◆ **Required actions**:
1) In the drainage assembly text, what is maintained between the wrapper and the liner?
2) Reproduce the passage of the drainage assembly text between "According to another aspect, at" and "and engagement flanges.", inclusive.

According to another aspect, a locking feature is coupled to a projection and is engaged with a tube in a second position.
According to another aspect, a tube defines locking projections that engage a locking feature in a second position.
According to yet another aspect of the present disclosure, an insulated structure includes a wrapper that defines a first aperture. A liner defines a second aperture and is coupled to the wrapper. A negative pressure is maintained between the wrapper and the liner. A drainage assembly extends between the liner and the wrapper and is disposed within the first aperture and the second aperture. The drainage assembly includes a flexible body that has a plurality of flexures, first and second surfaces, and an opening that is defined between the first and second surfaces. The flexible body has at least one notch that is defined on the first surface that extends from a portion of the opening. A drainage tube extends through the opening that is defined by the flexible body and is operably coupled to the flexible body. The drainage tube includes at least one flange disposed within the at least one notch of the flexible body.
According to another aspect, at least one notch of a flexible body includes a plurality of notches that extend radially from an opening. At least one flange of a drainage tube includes receiving flanges and engagement flanges.
According to another aspect, receiving flanges are positioned on an outlet tube and are disposed within a plurality of notches. Engagement flanges are positioned on an inlet tube and are disposed within the receiving flanges operably coupling the inlet tube to the outlet tube.

◆ **Supplied information**:
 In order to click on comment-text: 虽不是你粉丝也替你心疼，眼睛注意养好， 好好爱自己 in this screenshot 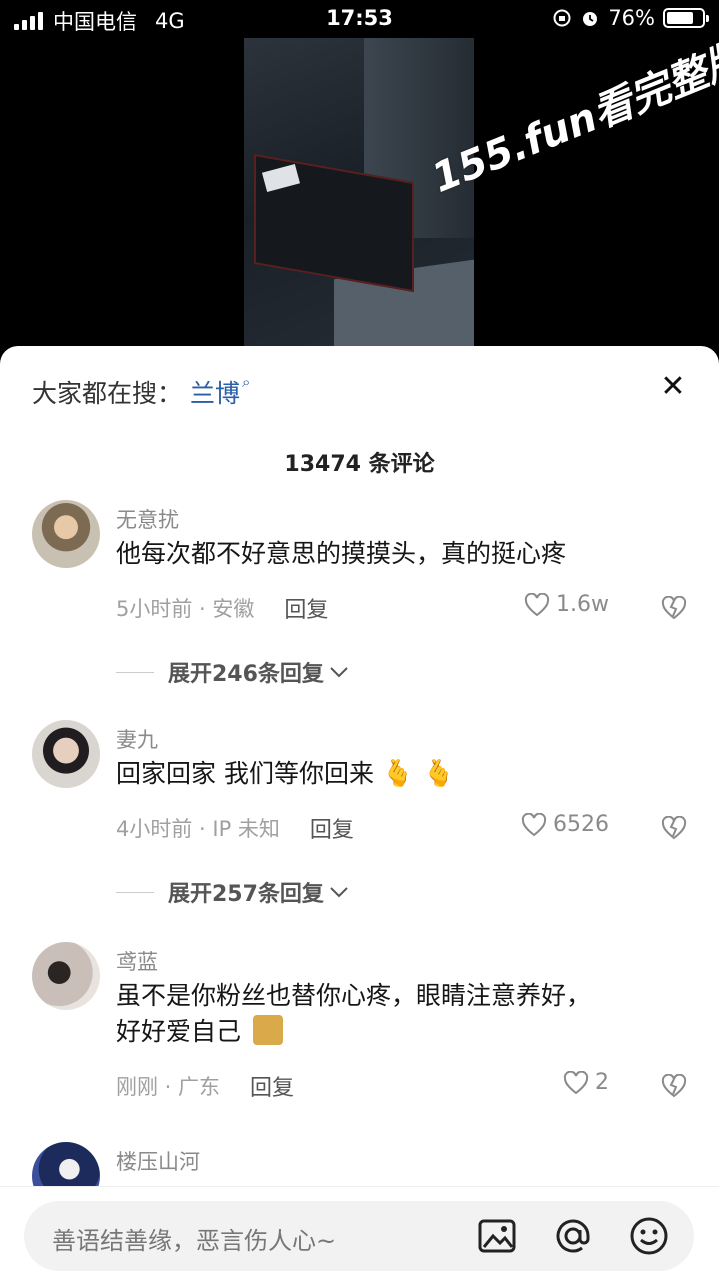, I will do `click(396, 1014)`. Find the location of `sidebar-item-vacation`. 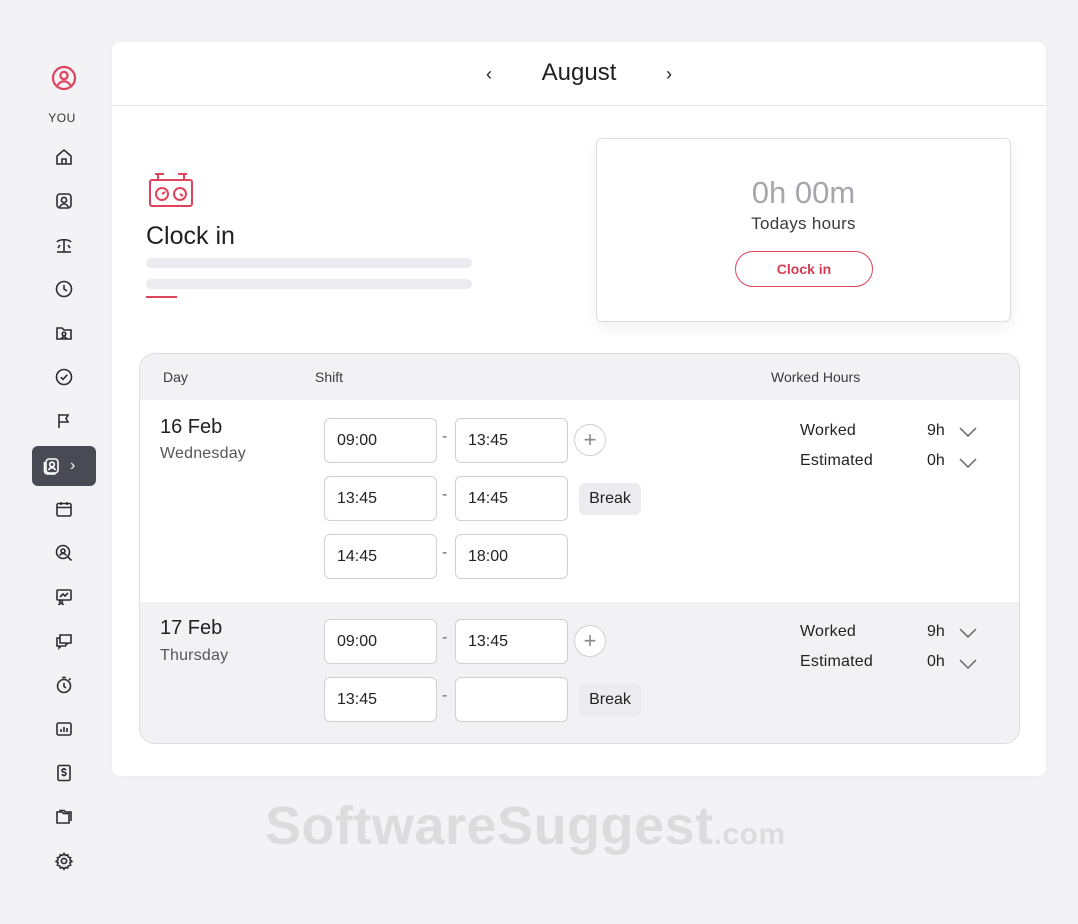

◆ **Results**:
1) A negative pressure.

2)
According to another aspect, at least one notch of a flexible body includes a plurality of notches that extend radially from an opening. At least one flange of a drainage tube includes receiving flanges and engagement flanges.